Stored data:
——————————

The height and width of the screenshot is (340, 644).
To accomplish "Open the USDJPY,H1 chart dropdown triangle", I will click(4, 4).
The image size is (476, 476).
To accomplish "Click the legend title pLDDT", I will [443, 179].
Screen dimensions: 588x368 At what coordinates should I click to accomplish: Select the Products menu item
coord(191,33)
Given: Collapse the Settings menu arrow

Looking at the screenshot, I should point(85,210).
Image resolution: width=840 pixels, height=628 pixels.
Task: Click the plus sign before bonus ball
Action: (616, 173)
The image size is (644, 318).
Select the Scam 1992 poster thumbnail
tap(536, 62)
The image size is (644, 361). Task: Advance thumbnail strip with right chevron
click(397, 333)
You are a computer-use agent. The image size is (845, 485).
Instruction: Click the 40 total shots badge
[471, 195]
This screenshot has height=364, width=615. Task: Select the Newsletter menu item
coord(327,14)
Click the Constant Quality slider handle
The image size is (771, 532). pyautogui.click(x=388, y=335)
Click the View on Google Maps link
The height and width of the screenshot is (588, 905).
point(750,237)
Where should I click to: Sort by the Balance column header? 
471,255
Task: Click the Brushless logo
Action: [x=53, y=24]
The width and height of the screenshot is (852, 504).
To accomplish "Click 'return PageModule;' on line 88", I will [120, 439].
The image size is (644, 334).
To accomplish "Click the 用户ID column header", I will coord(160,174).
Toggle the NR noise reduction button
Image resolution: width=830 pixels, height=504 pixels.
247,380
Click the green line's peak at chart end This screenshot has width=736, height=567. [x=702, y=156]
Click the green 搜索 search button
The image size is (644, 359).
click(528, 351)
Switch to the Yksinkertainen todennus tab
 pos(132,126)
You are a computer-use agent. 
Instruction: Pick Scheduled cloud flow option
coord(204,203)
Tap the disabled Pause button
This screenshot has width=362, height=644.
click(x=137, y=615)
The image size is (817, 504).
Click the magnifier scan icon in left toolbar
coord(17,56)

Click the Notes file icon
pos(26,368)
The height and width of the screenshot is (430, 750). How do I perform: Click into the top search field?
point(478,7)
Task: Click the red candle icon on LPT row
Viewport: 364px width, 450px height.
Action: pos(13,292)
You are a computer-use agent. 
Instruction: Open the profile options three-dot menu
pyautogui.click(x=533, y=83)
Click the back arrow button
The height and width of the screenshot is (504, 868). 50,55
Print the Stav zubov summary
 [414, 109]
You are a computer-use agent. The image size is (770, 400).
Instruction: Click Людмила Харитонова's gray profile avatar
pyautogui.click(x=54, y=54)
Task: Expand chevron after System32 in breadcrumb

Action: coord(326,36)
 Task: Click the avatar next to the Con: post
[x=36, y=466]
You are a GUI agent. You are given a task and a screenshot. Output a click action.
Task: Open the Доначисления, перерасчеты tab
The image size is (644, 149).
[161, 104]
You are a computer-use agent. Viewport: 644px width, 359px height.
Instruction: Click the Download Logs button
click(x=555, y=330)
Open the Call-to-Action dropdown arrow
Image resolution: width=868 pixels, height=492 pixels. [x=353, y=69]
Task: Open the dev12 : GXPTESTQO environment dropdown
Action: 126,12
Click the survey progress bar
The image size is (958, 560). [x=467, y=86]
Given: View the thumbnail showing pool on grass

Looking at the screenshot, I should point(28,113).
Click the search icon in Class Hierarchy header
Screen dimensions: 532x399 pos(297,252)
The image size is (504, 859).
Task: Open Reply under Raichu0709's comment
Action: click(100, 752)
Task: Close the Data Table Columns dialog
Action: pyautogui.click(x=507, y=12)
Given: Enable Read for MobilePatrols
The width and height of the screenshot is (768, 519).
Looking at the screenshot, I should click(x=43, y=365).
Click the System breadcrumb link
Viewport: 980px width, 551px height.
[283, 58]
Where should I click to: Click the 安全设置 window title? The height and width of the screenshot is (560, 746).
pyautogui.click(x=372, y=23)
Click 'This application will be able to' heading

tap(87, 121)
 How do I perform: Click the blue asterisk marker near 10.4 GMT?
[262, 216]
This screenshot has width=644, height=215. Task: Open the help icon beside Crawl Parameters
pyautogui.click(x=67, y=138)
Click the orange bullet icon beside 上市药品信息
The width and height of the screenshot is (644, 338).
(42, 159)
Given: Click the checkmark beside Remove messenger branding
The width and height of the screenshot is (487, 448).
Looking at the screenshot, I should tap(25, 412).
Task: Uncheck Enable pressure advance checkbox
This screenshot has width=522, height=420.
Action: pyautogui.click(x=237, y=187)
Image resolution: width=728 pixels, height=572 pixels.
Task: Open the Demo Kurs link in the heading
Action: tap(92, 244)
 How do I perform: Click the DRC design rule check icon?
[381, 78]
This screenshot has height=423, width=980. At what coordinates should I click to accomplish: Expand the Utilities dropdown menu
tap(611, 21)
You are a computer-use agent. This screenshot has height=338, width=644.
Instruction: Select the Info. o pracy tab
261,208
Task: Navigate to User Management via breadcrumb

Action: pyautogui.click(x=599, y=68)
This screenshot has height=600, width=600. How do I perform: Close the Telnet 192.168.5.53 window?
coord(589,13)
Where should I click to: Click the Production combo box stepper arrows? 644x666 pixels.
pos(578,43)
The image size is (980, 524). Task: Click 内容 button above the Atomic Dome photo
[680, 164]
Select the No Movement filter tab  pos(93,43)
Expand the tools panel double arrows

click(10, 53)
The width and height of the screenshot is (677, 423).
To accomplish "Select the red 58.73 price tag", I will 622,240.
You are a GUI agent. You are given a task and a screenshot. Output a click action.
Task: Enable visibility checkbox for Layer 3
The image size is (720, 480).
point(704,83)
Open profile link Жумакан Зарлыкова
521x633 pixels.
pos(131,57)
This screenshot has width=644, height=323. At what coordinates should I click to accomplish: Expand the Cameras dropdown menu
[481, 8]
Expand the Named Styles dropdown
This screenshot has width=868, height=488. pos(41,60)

——————————

What lines in the records above include the string "agent"? Copy each one.

▶ [The answer]:
You are a computer-use agent. The image size is (845, 485).
You are a computer-use agent. 
You are a computer-use agent. 
You are a computer-use agent. The image size is (770, 400).
You are a GUI agent. You are given a task and a screenshot. Output a click action.
You are a computer-use agent. Viewport: 644px width, 359px height.
You are a computer-use agent. This screenshot has height=338, width=644.
You are a GUI agent. You are given a task and a screenshot. Output a click action.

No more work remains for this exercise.